Document passage →
==================================================

Which leaves Jocasta to focus on me:
‘So,’ she says with a wave of the size
10½ shoes, ‘what about you, Cinderella?’

Clean Bowled

I
‘m sick of this house, and I’m sick of this idea that if you leave things lying around,
someone
will magically pick them up.’ Jocasta is standing in the living room, holding a Smash Mouth CD in one hand and a pair of kicked-off men’s shoes, size 10½, in the other.

‘So I suppose these don’t belong to either of you?’ says Jocasta, staring grimly at Batboy and me, as we try to wriggle out of the tightening domestic noose.

‘Yeah,’ Batboy stammers finally, showing a most regrettable streak of honesty, ‘the CD is mine.’

Which leaves Jocasta to focus on me: ‘So,’ she says with a wave of the shoes, ‘what about you, Cinderella?’

‘Well,’ I say, ‘actually I was just about to put them away.’

Jocasta is an attractive woman, but perhaps less so when she is letting loose a snort of derision at one’s expense. It’s time to go into major damage control, and I quickly suggest we all hop in.

‘It’ll be fine,’ I say soothingly, speaking as one would to a madman wired with explosive. ‘I’ll take all the stuff out of all the kitchen cupboards and scrub them down, and then I’ll restack and refold everything in the linen cupboard.’

Pretty helpful offer, I think you’ll agree. And yet what do I get? Another snort.

==================================================

Information given →
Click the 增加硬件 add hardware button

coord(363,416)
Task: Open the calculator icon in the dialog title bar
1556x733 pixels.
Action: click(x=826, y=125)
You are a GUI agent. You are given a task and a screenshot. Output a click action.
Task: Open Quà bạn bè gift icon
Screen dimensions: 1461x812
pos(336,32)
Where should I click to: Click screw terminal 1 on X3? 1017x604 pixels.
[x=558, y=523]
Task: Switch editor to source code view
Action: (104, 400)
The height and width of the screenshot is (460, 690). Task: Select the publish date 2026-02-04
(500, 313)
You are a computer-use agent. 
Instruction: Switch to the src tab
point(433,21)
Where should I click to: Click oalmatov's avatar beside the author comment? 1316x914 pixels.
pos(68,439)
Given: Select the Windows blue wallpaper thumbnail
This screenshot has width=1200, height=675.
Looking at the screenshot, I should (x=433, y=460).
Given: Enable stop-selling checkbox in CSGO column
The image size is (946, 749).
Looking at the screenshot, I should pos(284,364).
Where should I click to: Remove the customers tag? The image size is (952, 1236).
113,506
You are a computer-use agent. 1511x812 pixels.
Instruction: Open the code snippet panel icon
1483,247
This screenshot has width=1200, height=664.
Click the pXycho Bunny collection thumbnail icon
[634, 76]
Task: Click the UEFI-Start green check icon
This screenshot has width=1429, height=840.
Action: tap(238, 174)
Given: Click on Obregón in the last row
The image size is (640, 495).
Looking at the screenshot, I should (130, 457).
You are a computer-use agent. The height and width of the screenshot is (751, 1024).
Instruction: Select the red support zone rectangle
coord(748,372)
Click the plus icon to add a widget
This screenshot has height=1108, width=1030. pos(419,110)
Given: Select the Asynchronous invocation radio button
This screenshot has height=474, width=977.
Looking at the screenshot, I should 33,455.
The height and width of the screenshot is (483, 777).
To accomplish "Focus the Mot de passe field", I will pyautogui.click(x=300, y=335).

==================================================

Work task 1 → Transcribe the part of the household chores passage that begins with the words "Jocasta is an" and ends with "all hop in.".
Work task 2 → In the household chores passage, which item does Batboy admit belongs to him?

Response 1 →
Jocasta is an attractive woman, but perhaps less so when she is letting loose a snort of derision at one’s expense. It’s time to go into major damage control, and I quickly suggest we all hop in.

Response 2 → The Smash Mouth CD.